REQUIREMENT:
Copy out the entries exactly. Print them in full.
*** Opening of SOURCE RECORDS ***
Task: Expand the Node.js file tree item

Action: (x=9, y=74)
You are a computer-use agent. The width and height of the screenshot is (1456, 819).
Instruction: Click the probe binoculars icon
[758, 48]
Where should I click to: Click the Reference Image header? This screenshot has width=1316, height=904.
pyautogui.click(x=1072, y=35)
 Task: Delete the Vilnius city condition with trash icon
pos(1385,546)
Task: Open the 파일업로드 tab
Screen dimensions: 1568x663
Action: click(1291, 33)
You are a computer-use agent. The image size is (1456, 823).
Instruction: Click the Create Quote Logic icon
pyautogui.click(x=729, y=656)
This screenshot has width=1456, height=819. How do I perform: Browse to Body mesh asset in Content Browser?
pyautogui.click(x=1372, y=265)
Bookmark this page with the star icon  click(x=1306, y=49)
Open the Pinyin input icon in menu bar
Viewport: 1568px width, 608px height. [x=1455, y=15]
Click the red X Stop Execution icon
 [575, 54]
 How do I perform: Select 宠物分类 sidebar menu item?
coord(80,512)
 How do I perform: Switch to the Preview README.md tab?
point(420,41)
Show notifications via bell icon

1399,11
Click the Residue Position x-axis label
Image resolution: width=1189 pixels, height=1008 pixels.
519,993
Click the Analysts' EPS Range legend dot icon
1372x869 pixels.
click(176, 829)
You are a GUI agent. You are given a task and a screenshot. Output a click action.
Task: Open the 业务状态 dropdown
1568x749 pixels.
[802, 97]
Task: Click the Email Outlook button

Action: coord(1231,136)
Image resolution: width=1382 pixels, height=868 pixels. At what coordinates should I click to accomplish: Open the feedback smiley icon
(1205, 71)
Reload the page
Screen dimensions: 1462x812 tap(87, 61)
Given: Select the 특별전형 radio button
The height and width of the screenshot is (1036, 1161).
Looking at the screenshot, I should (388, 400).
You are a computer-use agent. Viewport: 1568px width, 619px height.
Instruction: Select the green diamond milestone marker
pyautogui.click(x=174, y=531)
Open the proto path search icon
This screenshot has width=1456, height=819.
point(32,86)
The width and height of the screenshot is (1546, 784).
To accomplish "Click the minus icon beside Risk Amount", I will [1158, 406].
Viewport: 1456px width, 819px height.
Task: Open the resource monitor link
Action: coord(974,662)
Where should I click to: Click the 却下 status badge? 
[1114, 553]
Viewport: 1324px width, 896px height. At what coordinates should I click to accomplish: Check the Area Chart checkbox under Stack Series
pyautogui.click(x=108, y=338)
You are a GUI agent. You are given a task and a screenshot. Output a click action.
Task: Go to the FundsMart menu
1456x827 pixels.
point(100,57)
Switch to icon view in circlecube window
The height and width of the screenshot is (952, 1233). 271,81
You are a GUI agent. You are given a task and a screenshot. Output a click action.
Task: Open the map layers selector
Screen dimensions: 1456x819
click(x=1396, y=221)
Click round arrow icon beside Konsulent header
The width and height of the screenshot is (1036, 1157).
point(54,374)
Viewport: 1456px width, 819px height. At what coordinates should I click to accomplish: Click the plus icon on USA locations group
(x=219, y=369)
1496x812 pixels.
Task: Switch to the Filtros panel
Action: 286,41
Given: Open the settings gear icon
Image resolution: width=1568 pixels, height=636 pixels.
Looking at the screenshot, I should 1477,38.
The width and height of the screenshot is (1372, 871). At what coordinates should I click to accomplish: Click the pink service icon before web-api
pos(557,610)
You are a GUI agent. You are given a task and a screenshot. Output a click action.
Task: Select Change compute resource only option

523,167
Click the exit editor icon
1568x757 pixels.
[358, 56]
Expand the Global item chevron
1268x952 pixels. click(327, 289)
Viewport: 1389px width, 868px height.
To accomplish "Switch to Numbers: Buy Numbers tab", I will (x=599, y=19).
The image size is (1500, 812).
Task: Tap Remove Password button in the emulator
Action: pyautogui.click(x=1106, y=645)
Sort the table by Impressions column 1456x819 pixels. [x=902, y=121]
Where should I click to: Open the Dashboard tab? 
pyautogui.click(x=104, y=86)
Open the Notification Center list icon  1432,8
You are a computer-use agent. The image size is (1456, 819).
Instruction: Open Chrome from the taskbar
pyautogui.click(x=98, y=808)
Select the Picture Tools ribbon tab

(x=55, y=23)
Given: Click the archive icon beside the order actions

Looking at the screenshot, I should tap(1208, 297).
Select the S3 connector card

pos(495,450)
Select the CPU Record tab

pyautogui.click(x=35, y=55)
*** Close of SOURCE RECORDS ***
RESULT:
Task: Expand the Node.js file tree item

Action: (x=9, y=74)
You are a computer-use agent. The width and height of the screenshot is (1456, 819).
Instruction: Click the probe binoculars icon
[758, 48]
Where should I click to: Click the Reference Image header? This screenshot has width=1316, height=904.
pyautogui.click(x=1072, y=35)
 Task: Delete the Vilnius city condition with trash icon
pos(1385,546)
Task: Open the 파일업로드 tab
Screen dimensions: 1568x663
Action: click(1291, 33)
You are a computer-use agent. The image size is (1456, 823).
Instruction: Click the Create Quote Logic icon
pyautogui.click(x=729, y=656)
This screenshot has width=1456, height=819. How do I perform: Browse to Body mesh asset in Content Browser?
pyautogui.click(x=1372, y=265)
Bookmark this page with the star icon  click(x=1306, y=49)
Open the Pinyin input icon in menu bar
Viewport: 1568px width, 608px height. [x=1455, y=15]
Click the red X Stop Execution icon
 [575, 54]
 How do I perform: Select 宠物分类 sidebar menu item?
coord(80,512)
 How do I perform: Switch to the Preview README.md tab?
point(420,41)
Show notifications via bell icon

1399,11
Click the Residue Position x-axis label
Image resolution: width=1189 pixels, height=1008 pixels.
519,993
Click the Analysts' EPS Range legend dot icon
1372x869 pixels.
click(176, 829)
You are a GUI agent. You are given a task and a screenshot. Output a click action.
Task: Open the 业务状态 dropdown
1568x749 pixels.
[802, 97]
Task: Click the Email Outlook button

Action: coord(1231,136)
Image resolution: width=1382 pixels, height=868 pixels. At what coordinates should I click to accomplish: Open the feedback smiley icon
(1205, 71)
Reload the page
Screen dimensions: 1462x812 tap(87, 61)
Given: Select the 특별전형 radio button
The height and width of the screenshot is (1036, 1161).
Looking at the screenshot, I should (388, 400).
You are a computer-use agent. Viewport: 1568px width, 619px height.
Instruction: Select the green diamond milestone marker
pyautogui.click(x=174, y=531)
Open the proto path search icon
This screenshot has width=1456, height=819.
point(32,86)
The width and height of the screenshot is (1546, 784).
To accomplish "Click the minus icon beside Risk Amount", I will [1158, 406].
Viewport: 1456px width, 819px height.
Task: Open the resource monitor link
Action: coord(974,662)
Where should I click to: Click the 却下 status badge? 
[1114, 553]
Viewport: 1324px width, 896px height. At what coordinates should I click to accomplish: Check the Area Chart checkbox under Stack Series
pyautogui.click(x=108, y=338)
You are a GUI agent. You are given a task and a screenshot. Output a click action.
Task: Go to the FundsMart menu
1456x827 pixels.
point(100,57)
Switch to icon view in circlecube window
The height and width of the screenshot is (952, 1233). 271,81
You are a GUI agent. You are given a task and a screenshot. Output a click action.
Task: Open the map layers selector
Screen dimensions: 1456x819
click(x=1396, y=221)
Click round arrow icon beside Konsulent header
The width and height of the screenshot is (1036, 1157).
point(54,374)
Viewport: 1456px width, 819px height. At what coordinates should I click to accomplish: Click the plus icon on USA locations group
(x=219, y=369)
1496x812 pixels.
Task: Switch to the Filtros panel
Action: 286,41
Given: Open the settings gear icon
Image resolution: width=1568 pixels, height=636 pixels.
Looking at the screenshot, I should 1477,38.
The width and height of the screenshot is (1372, 871). At what coordinates should I click to accomplish: Click the pink service icon before web-api
pos(557,610)
You are a GUI agent. You are given a task and a screenshot. Output a click action.
Task: Select Change compute resource only option

523,167
Click the exit editor icon
1568x757 pixels.
[358, 56]
Expand the Global item chevron
1268x952 pixels. click(327, 289)
Viewport: 1389px width, 868px height.
To accomplish "Switch to Numbers: Buy Numbers tab", I will (x=599, y=19).
The image size is (1500, 812).
Task: Tap Remove Password button in the emulator
Action: pyautogui.click(x=1106, y=645)
Sort the table by Impressions column 1456x819 pixels. [x=902, y=121]
Where should I click to: Open the Dashboard tab? 
pyautogui.click(x=104, y=86)
Open the Notification Center list icon  1432,8
You are a computer-use agent. The image size is (1456, 819).
Instruction: Open Chrome from the taskbar
pyautogui.click(x=98, y=808)
Select the Picture Tools ribbon tab

(x=55, y=23)
Given: Click the archive icon beside the order actions

Looking at the screenshot, I should tap(1208, 297).
Select the S3 connector card

pos(495,450)
Select the CPU Record tab

pyautogui.click(x=35, y=55)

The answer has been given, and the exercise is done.